→ **Exercise requirements**
Please reproduce the records from the line with "This screenshot has height=379, width=1999." up to and including the last line of the records, changing "screenshot" to "image" and keeping everything else the same. Leave the pictures out of your answer.

→ **Dataset records**
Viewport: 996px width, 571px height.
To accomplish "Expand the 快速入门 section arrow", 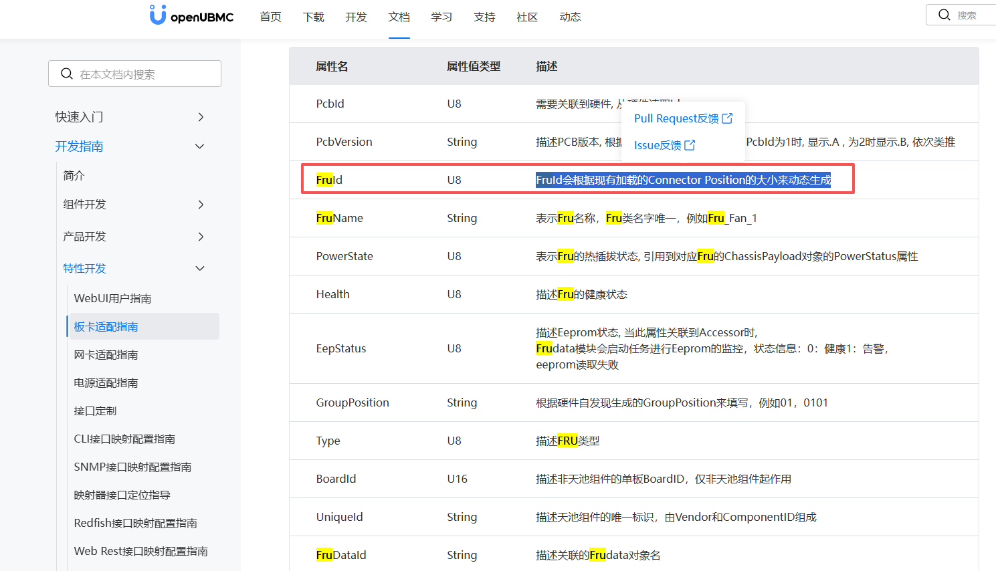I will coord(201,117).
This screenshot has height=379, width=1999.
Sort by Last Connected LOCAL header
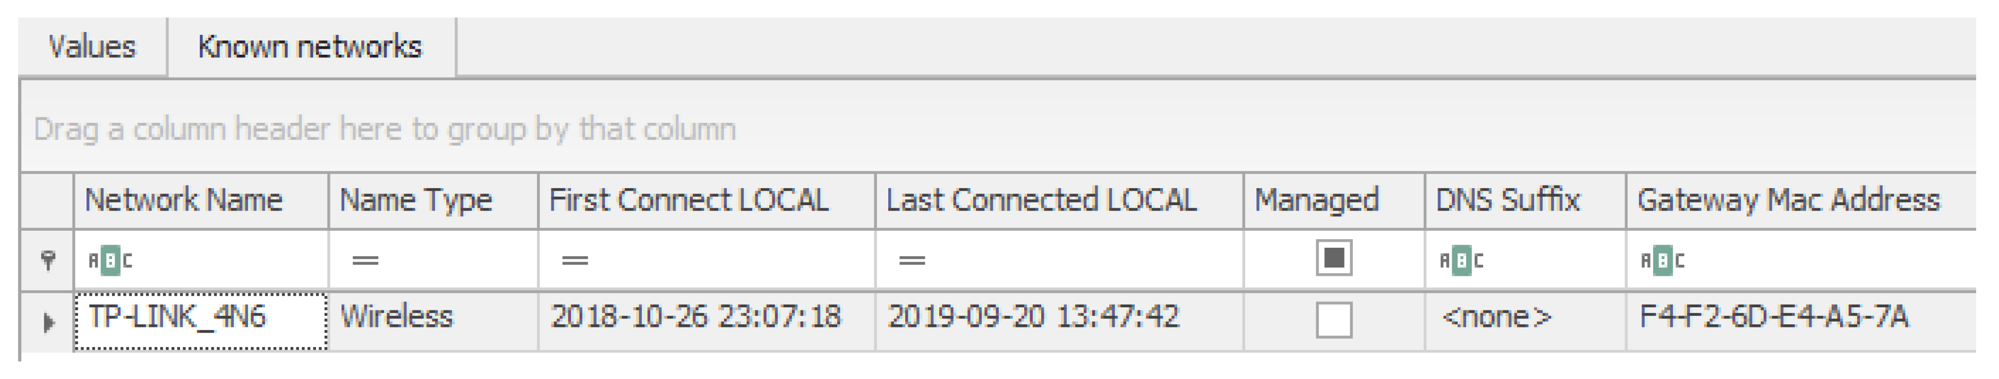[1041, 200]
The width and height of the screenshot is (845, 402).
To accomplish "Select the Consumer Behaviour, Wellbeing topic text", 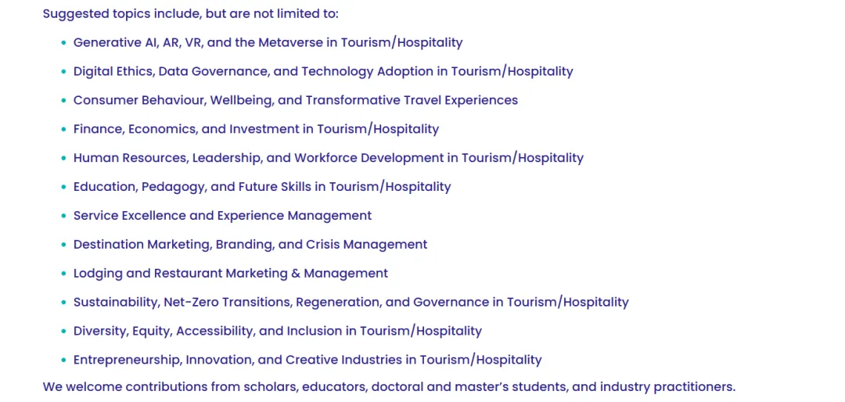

→ **Answer below**
This image has height=379, width=1999.
Sort by Last Connected LOCAL header
[1041, 200]
The width and height of the image is (845, 402).
To accomplish "Select the Consumer Behaviour, Wellbeing topic text", 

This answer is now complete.